Воспоминания (Волович) - страница 18

Тюрьма

Я, как и многие люди моей судьбы, не верила, что меня будут держать долго. И в то же время я понимала, что жизнь моя безвозвратно загублена. По обывательскому представлению даже краткое пребывание в тюрьме накладывает на человека вечное пятно позора. И все же я с любопытством ждала, что будет дальше. Но после близкого знакомства с следователем, когда я узнала, чего от меня хотят, детское любопытство сменилось вполне взрослым чувством обреченности и отчаяния.

Первый вход в камеру.

К моему удивлению, камера оказалась светлой и чистой. Шесть кроватей, покрытых старыми байковыми одеялами. Шесть женских лиц, шесть пар глаз смотрели на меня.

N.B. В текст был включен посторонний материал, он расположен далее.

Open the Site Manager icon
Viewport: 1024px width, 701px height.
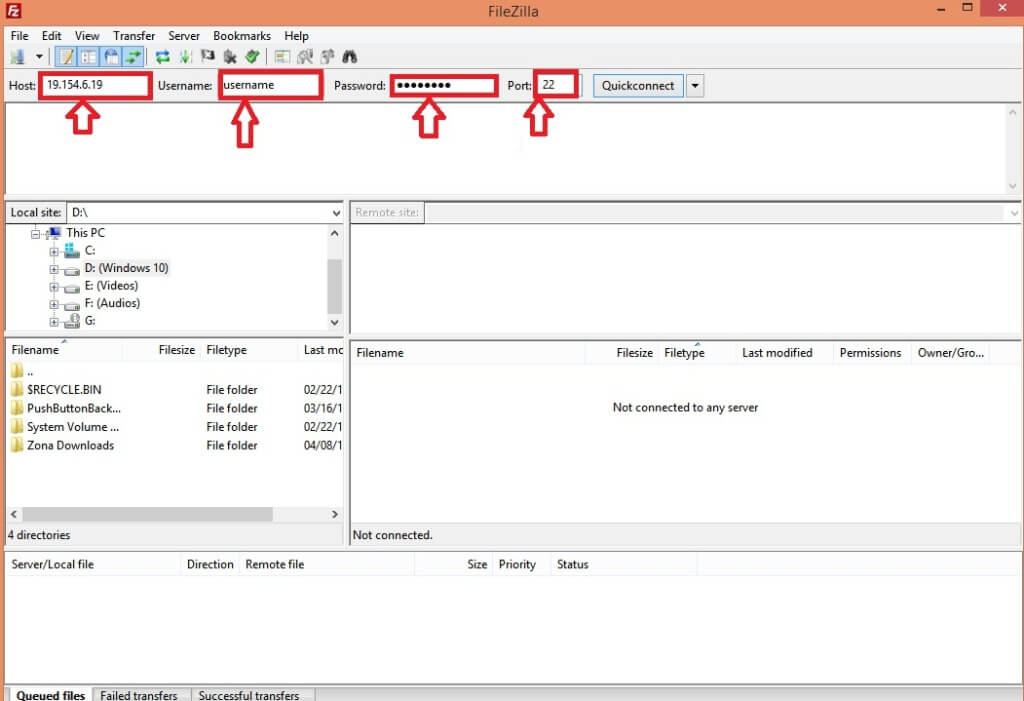click(x=18, y=57)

Вслед за мной внесли еще одну кровать и постель. Дверь захлопнулась, и я осталась стоять на пороге, не зная, как повести себя.

Женщины, как радушные хозяйки, постелили мне постель, дали умыться, предложили поесть.

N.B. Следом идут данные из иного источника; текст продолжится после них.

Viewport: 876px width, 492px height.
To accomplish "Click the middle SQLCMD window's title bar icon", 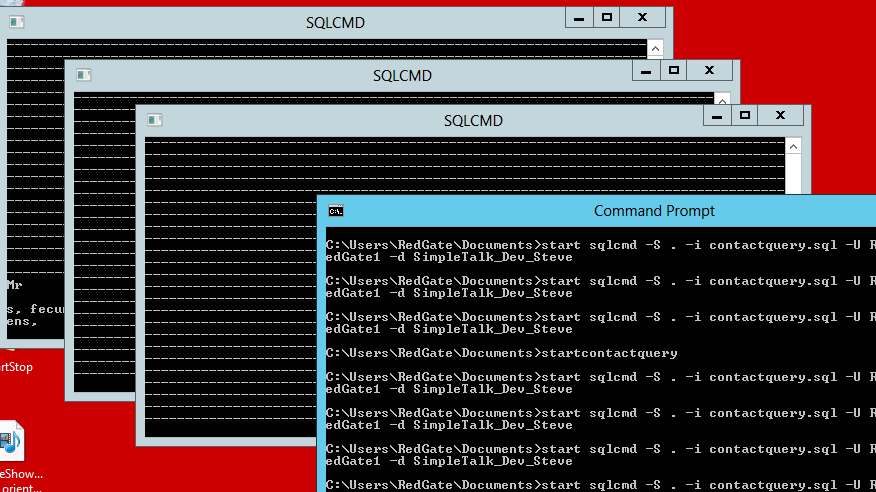I will pyautogui.click(x=83, y=74).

От еды я отказалась. Вторые сутки у меня не было ни крошки во рту, мысль о еде вызывала отвращение.

Кто они? За что сидят? Я среди них выгляжу пигалицей, малолеткой. Что, например, сделала вон та важная дама с седой прядью в русых волосах? Лежа на койке, она курит самокрутку и спокойно поглядывает на меня из-под припухших, как у китаянки, век. Это, наверно, идейная троцкистка. Или вон та, с длинными косами, в которых блестят серебряные нити, хотя лицо ее очень молодо.

Наверно, у всех есть какие-нибудь грехи, потому что сидят они, по-видимому, давно: лица бледные, одутловатые.

Я среди них — белая ворона. Ведь я ничего плохого не сделала и скоро уйду из этой камеры.

— За что тебя?

Что им сказать? Если я скажу «не знаю» — они не поверят. Исчезнет теплота, дружелюбие и участие, с какими они встретили меня. А я в этом так нуждалась. Они скажут: «Ни за что не сажают!» — и с презрением отвернутся от меня как от лгуньи. Значит, чтобы стать равноправной в этой компании добрых преступниц, нужно что-нибудь придумать.

— Я — диверсантка, — скромно сказала я.

— Какую же диверсию ты совершила?

— Поджог.

Странно! Вместо того чтобы броситься ко мне с распростертыми объятиями, женщины отошли и занялись какими-то своими делами и разговорами, не обращая на меня больше никакого внимания.

Я была обескуражена.

Я очень устала за прошедшие сутки, и когда раздался сигнал отбоя и женщины стали укладываться спать, я тоже легла. Но не прошло и пяти минут, как за мной пришли, посадили в «черный ворон» и повезли к следователю.

Это был тот самый следователь, который задержал меня. Очевидно, выловленную им рыбу он потрошил сам.

В общих чертах я уже знала, чего от меня хотят. Еще там, в районном отделении, он спрашивал об отношениях с редактором, говорил о «преступной связи с этим украинским националистом и шовинистом». Я была поражена: наш редактор — националист и шовинист?!